To Israel. So… when you touch the apple of God’s eye, when you try to touch the nation of Israel, you cause Him to shed tears.
My question to you is: how do you approach the nation of Israel and her children? And what kind of tears do you bring into God’s eyes when you do that? Are they tears of joy or grief? Will you touch His apple in order to restore it, bless, assist, support? Or will you touch it in pride, thinking you can do better than this mischievous wife who had turned her back on her Husband?
My personal appeal to you
As an Israeli who follows Yeshua, I want to ask you to look at Israel from a new point. Not as the rebellious nation with the stiff neck, who betrayed her Redeemer who walked in her midst (don’t we all do that to our Lord so often, in spite of the grace He has showed us?). Not as a western democratic nation in the midst of a third world (do all of us walk constantly in the light of what God has shown us just yesterday? How many times did He take us to the mountaintop, changed in front of our eyes and showed us His glory, but once we go back to routine, to the valley down bellow where real life is, we go back to our old habits and forget the pillar of fire we had just seen?), and not as a martial empire, equipped with mighty weapons that can destroy her enemies and therefore do not justify the way she treats a conquered people.
All of us are capable of turning our back on the Lord who has saved us and gave His life for us.

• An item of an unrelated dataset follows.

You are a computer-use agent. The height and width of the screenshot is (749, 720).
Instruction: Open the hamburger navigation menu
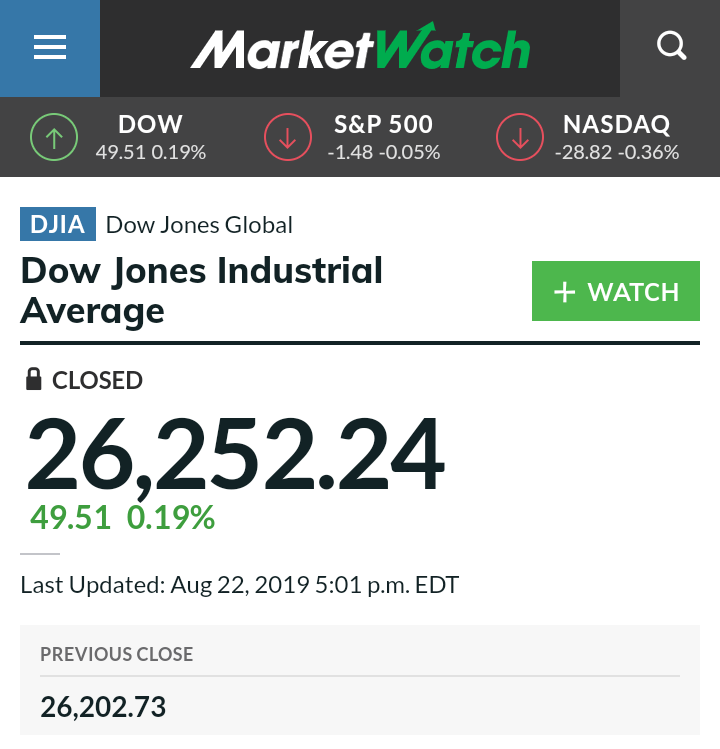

All of us are capable of rebellion and fornication. But don’t we want God to restore us to Himself? Do we want Him to say, “Enough! Too many times! You are going to the diaspora now, and I am going to look for another bride in another nation”?
No! And He hadn’t done that to Israel as well. His covenant with her is everlasting. If God’s covenant with my people ended, than the Gentiles have no roots, nothing to lean on, and no reason to believe He will not forsake them either. For the Gentiles to be forgiven and restored, they have to believe the same God is forgiving and restoring Israel as well. Paul asks:
“Has God cast away His people Israel?” (Rom. 11:1). And than answers, “God has not cast away His people” (v. 2). “Israel stumbled only to provoke jealousy and bring salvation to the Gentiles. Did they stumble so as to fall beyond recovery? Not at all! Rather, because of their transgression, salvation has come to the Gentiles to make Israel envious. But if their transgression means riches for the world, and their loss means riches for the Gentiles, how much greater riches will their full inclusion bring! I am talking to you Gentiles. Inasmuch as I am the apostle to the Gentiles, I take pride in my ministry in the hope that I may somehow arouse my own people to envy and save some of them. For if their rejection brought reconciliation to the world, what will their acceptance be but life from the dead?” (v. 11-15).
Thank you, Paul, for not ending Romans with chapter 10.